In preparation for winter, Handyside helps growers lay down plastic or prepare their beds for the future. She says she’s a proponent of “no till” gardening methods whenever possible, because not everyone has easy access to things like rototillers or the ability to use tools like broadforks which can be physically demanding.

Attendees were able to do a garden tour and learn about crops at Edible Flint’s Harvest Festival on September 20. (Courtesy Photo: Heather Sisto)

“I’m a big proponent of permaculture style methods,” she said. “They’re physically easier than having to broadfork or rototill everything, so I try to show different techniques to people so that gardening is more accessible to them and not burning them out. Gardening is very fruitful, it is very rewarding, but it is a lot of work. So I try to just reign that in and help people have a good, solid plan.”

Handyside is excited by what she sees as a potential growth period in urban gardening in Flint. There was a boom period in the city around 2010, but that growth was hampered by the water crisis, followed by the COVID-19 pandemic. One advantage the city has is a growing number of vacant lots and land as more demolitions led by the city of Flint, Genesee County Land Bank, and other organizations occur. 

“It became really popular at one point, and we’re trying to bring that back by making things fun and exciting, but also helping people become aware of all of the resources we have that are really unique to Flint and Genesee County,” Handyside said.

There are still challenges, however. Federal cuts to several programs, particularly AmeriCorps, have hampered several local organizations that provide support to urban farmers and gardeners, including MSU Extension, the Crim Fitness Foundation, and FoodCorps. 

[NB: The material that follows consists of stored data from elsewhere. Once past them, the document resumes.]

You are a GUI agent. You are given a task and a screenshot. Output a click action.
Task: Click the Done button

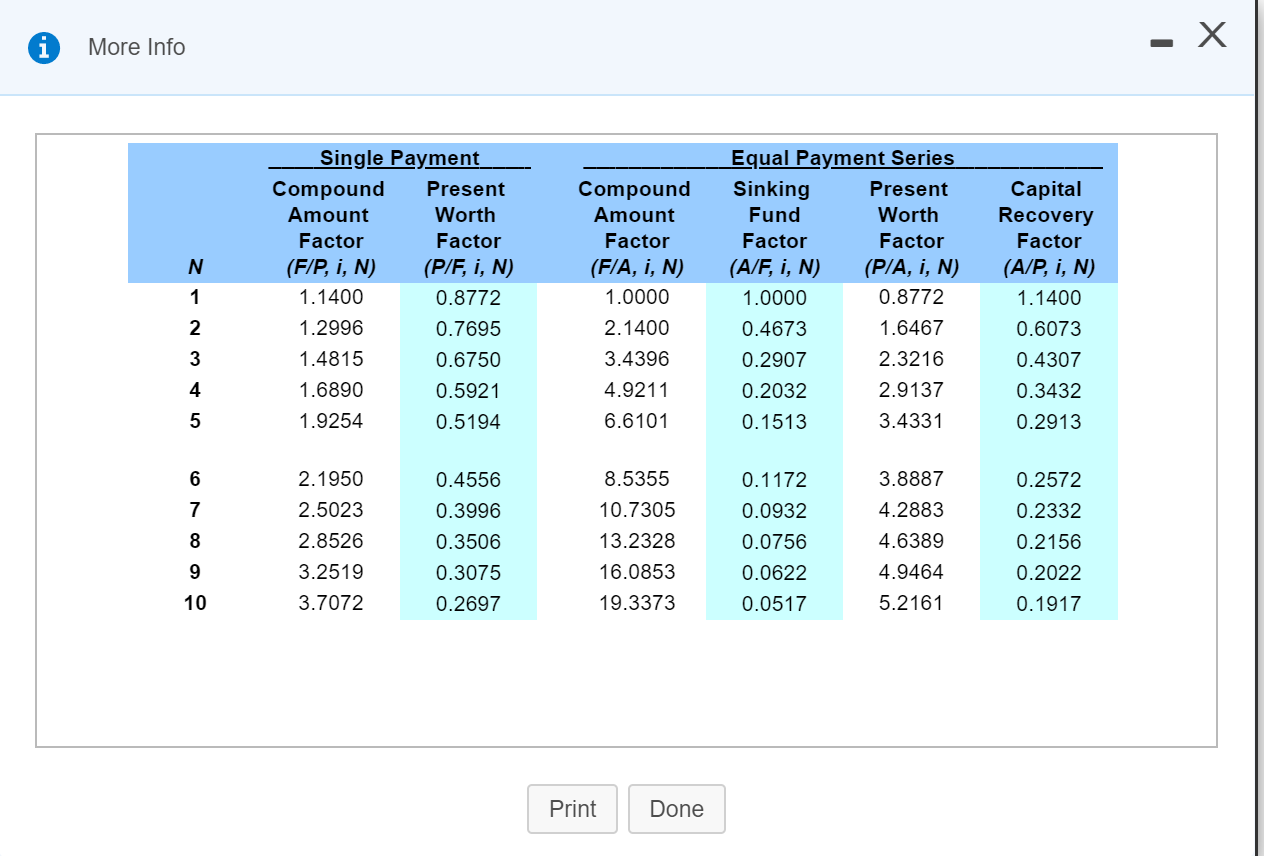point(677,808)
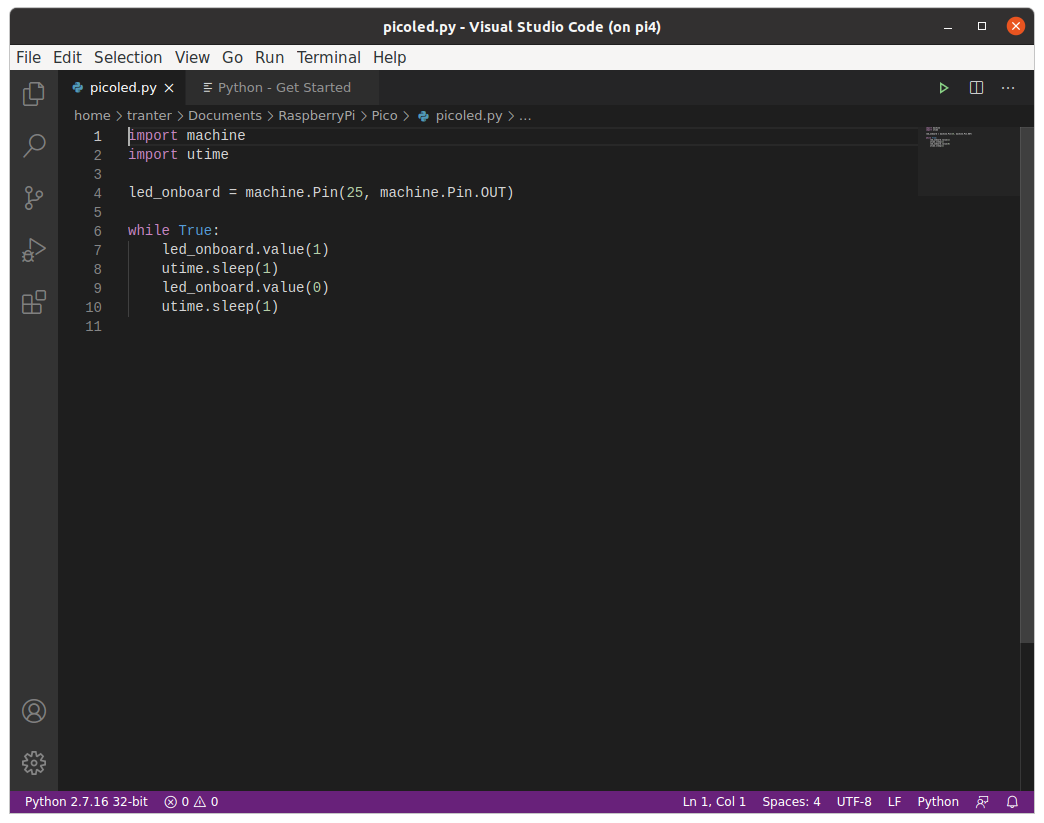This screenshot has width=1044, height=823.
Task: Open the Manage gear icon
Action: point(34,762)
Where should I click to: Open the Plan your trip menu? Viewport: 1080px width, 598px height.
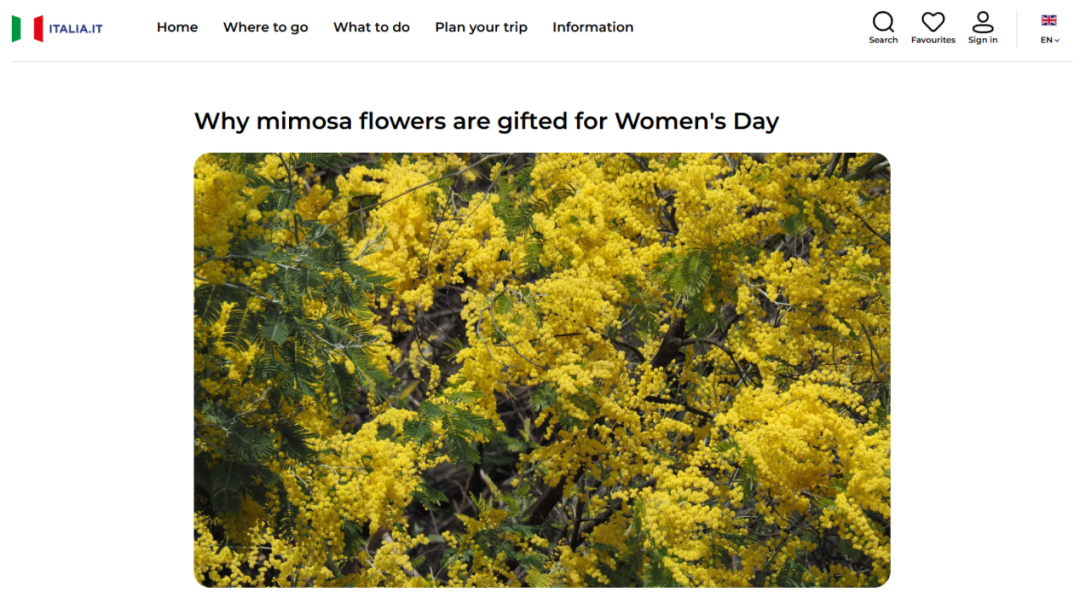[481, 28]
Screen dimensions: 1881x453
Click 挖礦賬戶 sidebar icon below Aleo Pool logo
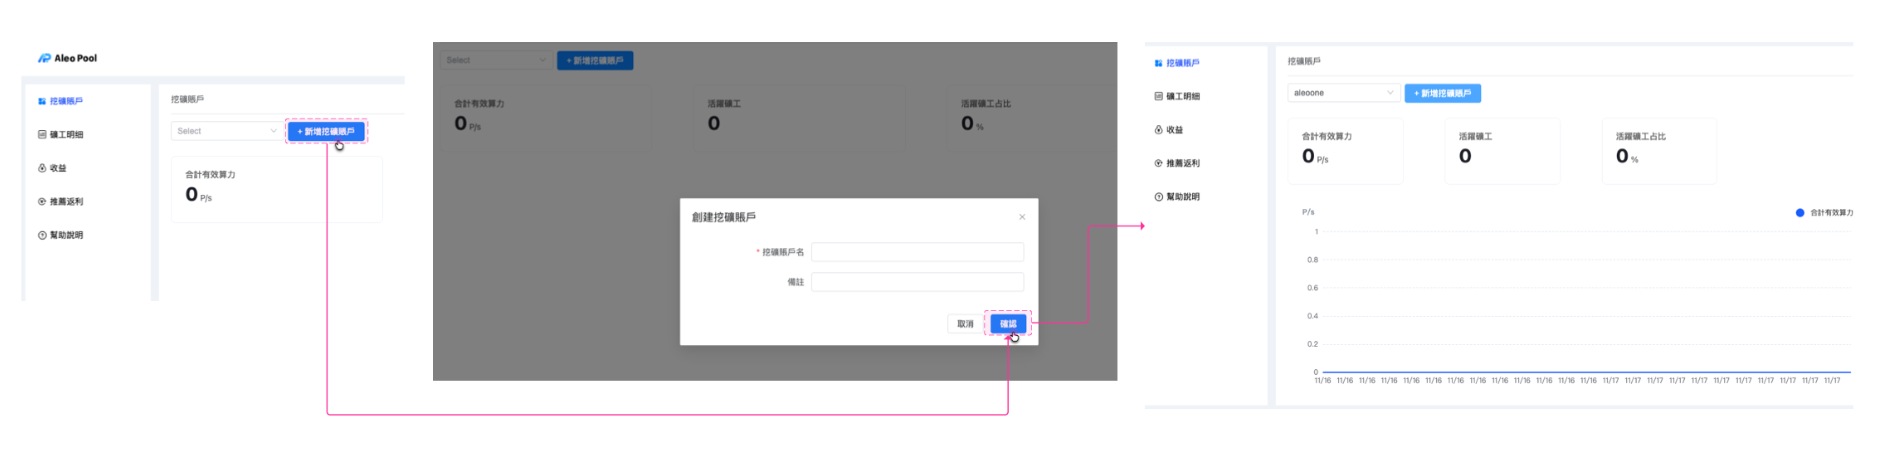[42, 101]
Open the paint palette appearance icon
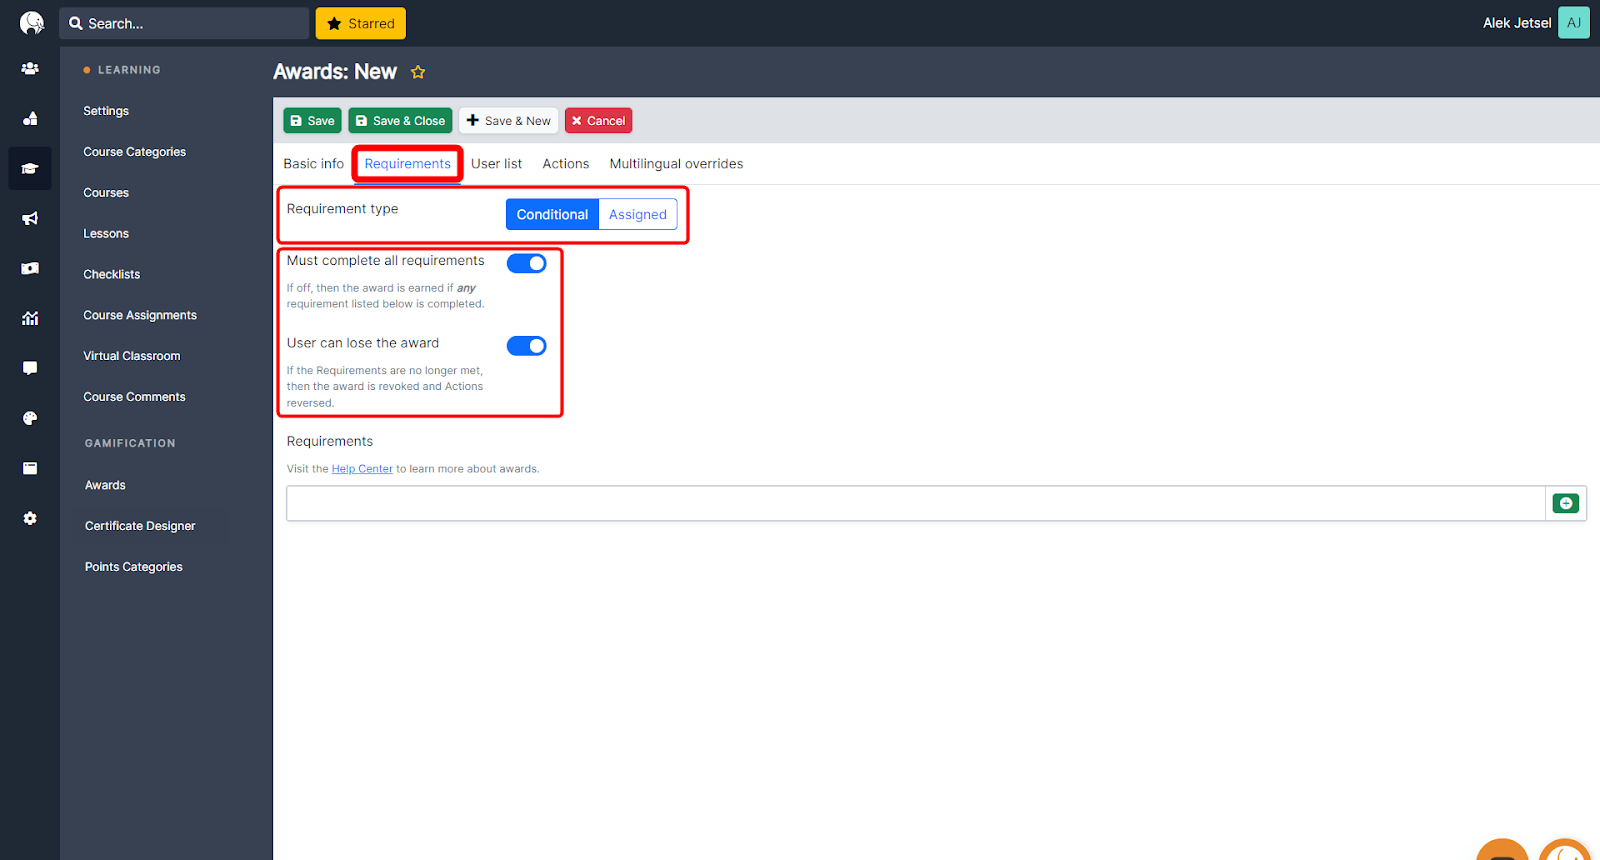 [30, 418]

“Those folks (FoodCorps) were providing a lot of assistance to school gardens and things like that,” Handyside said. “So Edible Flint has continued to be that organization that is there for people during those fluctuations to help fill gaps.”

She says they are currently creating a map of active and dormant gardens to put that information into one database or location so that everyone within their network and in the Flint Food Policy Council can access it. That will help multiple organizations be able to identify areas of greatest need and direct technical assistance, volunteers, and other shared resources in a more strategic way. 

Each year, as those organizations working within Flint’s food system have become more intertwined, the results have steadily increased. They’ve helped connect growers to places like Flint Fresh Food Hub where they can sell their produce. Flint Fresh also helps people growing crops understand how they should price them.

Edible Flint also helped growers who do you-pick crops set up signage so people know how and when to harvest. Those efforts increase crop yields, reduce waste, and get more fresh produce into the community. 

The best way to get connected into that network or learn about volunteer opportunities are by signing up for Edible Flint’s newsletter or following their Facebook page. There is also information about various community and youth programming run through Edible Flint on their website

The continued efforts of volunteers have led to steady growth of the organization and what it is able to provide to the community. On the Edible Flint Educational Farm alone, the efficiencies their volunteers have created by using the space effectively increased their capacity for growing.

“Last year, we grew over 6,000 pounds of produce, and I think we’re going to surpass that this year,” Handyside said. “Our melons have just gone insane and we’ve been really working on companion planting and making the best use out of our space with more vertical growing.”